++++ Extracted text

I just started watching “Star Trek: Picard” (the jury is still out on it) and there was a joke: Picard finds his friend reading Asimov’s Complete Robot stories and says “I never cared for science fiction; I just didn’t get it.” Ha ha, funny. (It bothered me!)

I have heard this a lot. I’ve never understood the comment. What is there not to get? It’s not our world. It’s a different world. A world of the future, or an alternate past. A world in which possibilities are realized that aren’t in ours. Do lots of people really lack the imagination to understand this? (Positing that Picard is such a person makes no sense at all.)

It has always bothered me that science fiction has never quite been accepted as “literature” or “art.” A great deal has been written about this (some by Asimov!) The science fiction works most likely to be taught or read in school – 1984, Brave New World, A Handmaid’s Tale, Vonnegut – represent a subset of science fiction. These works use sf as a metaphor, or other literary device, to express their views about politics or culture. They aren’t really speculative. (By the way, in case you didn’t already know, readers of sf don’t use the term “sci fi!” I believe this was one of the many examples of wordplay introduced by Forrest J. Ackerman, best known for the long-running magazine Famous Monsters of Filmland.) So, what is “real” sf? (“Genre” science fiction.)

++++++++

- **Short task 1**:
In the post about science fiction, what is Picard's friend reading when Picard makes the joke?
- **Short task 2**:
Quote the part of the science fiction post starting at "I just started" and ending at "sense at all.)".
- **Short task 3**:
Write a continuation of the post about science fiction, picking up right after its last sentence.

++++ Provided records

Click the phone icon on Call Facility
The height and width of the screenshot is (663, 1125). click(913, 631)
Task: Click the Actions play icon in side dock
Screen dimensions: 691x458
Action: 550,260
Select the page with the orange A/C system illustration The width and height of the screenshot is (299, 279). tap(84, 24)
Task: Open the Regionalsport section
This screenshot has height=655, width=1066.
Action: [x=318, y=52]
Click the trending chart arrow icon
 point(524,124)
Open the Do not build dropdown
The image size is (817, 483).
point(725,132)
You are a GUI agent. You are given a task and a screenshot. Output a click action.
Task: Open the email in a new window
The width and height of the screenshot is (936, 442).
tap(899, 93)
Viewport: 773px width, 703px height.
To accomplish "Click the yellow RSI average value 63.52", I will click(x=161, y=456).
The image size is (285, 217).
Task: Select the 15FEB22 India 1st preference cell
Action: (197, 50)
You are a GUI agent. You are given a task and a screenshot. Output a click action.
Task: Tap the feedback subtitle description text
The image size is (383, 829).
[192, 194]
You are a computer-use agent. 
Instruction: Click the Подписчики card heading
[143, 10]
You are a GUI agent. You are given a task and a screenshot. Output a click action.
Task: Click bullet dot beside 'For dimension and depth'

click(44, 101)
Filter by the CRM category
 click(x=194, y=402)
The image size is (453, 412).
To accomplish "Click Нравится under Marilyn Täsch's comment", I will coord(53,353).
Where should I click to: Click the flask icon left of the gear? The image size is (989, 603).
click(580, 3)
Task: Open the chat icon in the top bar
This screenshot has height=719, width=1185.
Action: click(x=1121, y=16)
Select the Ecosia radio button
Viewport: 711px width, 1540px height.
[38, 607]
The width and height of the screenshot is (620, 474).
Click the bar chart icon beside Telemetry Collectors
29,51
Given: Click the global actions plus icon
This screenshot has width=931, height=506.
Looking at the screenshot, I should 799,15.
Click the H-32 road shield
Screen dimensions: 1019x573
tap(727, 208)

++++++++

- **Task output 1**:
Asimov's Complete Robot stories.

- **Task output 2**:
I just started watching “Star Trek: Picard” (the jury is still out on it) and there was a joke: Picard finds his friend reading Asimov’s Complete Robot stories and says “I never cared for science fiction; I just didn’t get it.” Ha ha, funny. (It bothered me!)

I have heard this a lot. I’ve never understood the comment. What is there not to get? It’s not our world. It’s a different world. A world of the future, or an alternate past. A world in which possibilities are realized that aren’t in ours. Do lots of people really lack the imagination to understand this? (Positing that Picard is such a person makes no sense at all.)

- **Task output 3**:
Science fiction got its start as we all know in the 19th century with Jules Verne and H.G. Wells (maybe Mary Shelley), but “modern” sf began in 1923 with the beginning of the pulp magazine Weird Tales (mostly fantasy; it includes the wonderful Interstellar Patrol stories by Edmond Hamilton and the story that introduced the term “blaster” – “When The Green Star Waned” by Nictzin Dyalhis.) Or, it REALLY began in 1926 when Hugo Gernsback (for whom the Hugo award is named) started publishing Amazing Stories. This wonderful magazine published “The Metal Man” in 1928 – the first published story by my favorite sf writer, Jack Williamson. (Gernsback had already been publishing sf stories in his nonfiction radio mags.)

But really really real modern sf started in 1938 when John Wood Campbell, the Editor of Editors, took over at Astounding Science Fiction (later renamed Analog) and made it the first magazine to publish really serious sf. Stories that went beyond adventure and girls in space bikinis and BEMs (Bug-Eyed Monsters.) Campbell inspired and nurtured such amazing talent as Robert Heinlein (the first author to build a carefully-constructed Future History linking his stories), Isaac Asimov (whose Three Laws of Robotics were Campbell’s idea) and Theodore Sturgeon (who, in a different magazine, published “A World Well Lost” – a remarkably sensitive portrayal of homosexual love – in the 1950s!) The Campbell Era is usually referred to as “the Golden Age.”

As usual, I have strayed from my topic. What is the actual value of sf?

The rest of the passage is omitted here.